Coming off the failed franchise-starter I Am Number Four, director D.J. Caruso is looking to take another stab at sci-fi. The director is now in final negotiations to direct the sci-fi disaster film Invertigo. The story concerns a long-lost NASA space probe under the influence of “dark energy” that mysteriously crashes on earth and proceeds to disrupt and reverse the pull of gravity. Skyscrapers and bridges are ripped from the ground and rivers “rain from the sky” as a team mounts a mission into upside-down Manhattan to avert the planet’s destruction. Hit the jump for more on this ludicrous premise.

I can handle action movies that ask the audience to take a leap of faith, but there’s a certain point at which the ridiculous becomes just absurd. If Earth’s gravitational pull was reversed and buildings were ripped from the ground, why the hell wouldn’t they float into outer space? Is there a surprise forcefield surrounding Earth’s atmosphere that catches everything in the event of a gravitational emergency? I’m assuming some plot device is introduced to explain why everything stops once it hits the sky, but I find it hard to imagine that they’ve come up with something that could be remotely considered “conceivable.”

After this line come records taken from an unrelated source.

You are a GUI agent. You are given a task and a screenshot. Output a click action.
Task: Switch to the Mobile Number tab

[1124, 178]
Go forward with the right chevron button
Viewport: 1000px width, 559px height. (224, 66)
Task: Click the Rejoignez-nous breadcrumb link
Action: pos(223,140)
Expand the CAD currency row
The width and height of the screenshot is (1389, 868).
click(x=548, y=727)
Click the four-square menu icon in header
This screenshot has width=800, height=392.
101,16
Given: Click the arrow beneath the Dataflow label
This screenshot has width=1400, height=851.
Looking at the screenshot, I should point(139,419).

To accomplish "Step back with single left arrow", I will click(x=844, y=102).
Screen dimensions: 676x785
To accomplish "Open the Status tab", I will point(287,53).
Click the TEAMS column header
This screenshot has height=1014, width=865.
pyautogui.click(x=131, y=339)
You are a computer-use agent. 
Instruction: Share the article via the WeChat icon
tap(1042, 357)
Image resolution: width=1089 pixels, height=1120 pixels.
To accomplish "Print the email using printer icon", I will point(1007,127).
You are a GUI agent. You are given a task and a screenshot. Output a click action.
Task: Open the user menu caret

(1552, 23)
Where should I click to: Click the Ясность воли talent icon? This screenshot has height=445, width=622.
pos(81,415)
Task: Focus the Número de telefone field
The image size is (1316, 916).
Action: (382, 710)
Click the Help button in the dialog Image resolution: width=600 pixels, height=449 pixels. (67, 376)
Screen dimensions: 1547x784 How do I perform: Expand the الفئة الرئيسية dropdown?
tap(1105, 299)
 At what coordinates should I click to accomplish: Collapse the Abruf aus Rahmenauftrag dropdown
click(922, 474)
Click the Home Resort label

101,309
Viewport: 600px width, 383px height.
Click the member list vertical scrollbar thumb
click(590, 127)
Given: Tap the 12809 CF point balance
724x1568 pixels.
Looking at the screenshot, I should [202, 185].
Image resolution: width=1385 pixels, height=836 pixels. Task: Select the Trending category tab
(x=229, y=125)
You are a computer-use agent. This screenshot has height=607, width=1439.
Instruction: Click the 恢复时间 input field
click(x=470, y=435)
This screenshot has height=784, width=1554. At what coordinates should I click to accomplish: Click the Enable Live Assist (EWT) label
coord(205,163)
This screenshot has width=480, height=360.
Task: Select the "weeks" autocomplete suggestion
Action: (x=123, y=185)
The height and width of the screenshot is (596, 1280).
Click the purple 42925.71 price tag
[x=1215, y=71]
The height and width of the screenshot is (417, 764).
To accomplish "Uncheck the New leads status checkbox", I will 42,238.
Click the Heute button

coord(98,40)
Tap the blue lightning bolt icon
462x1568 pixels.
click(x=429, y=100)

Per Heat Vision, Sony already has a release date set for the project, March 7th, 2014, and Neal Moritz (the Fast and Furious franchise) is onboard as producer with Ehren Kruger (Transformers: Revenge of the Fallen) and Bradley Camp writing the script. I was a big fan of Caruso’s Disturbia but I found Eagle Eye to be lacking and I Am Number Four to be atrocious (though mainly due to story/source material issues). The guy’s got promise, and maybe he’ll turn Invertigo into a fun, successful disaster pic, but I’m gonna find it really hard to get past the scientific ramifications of the story.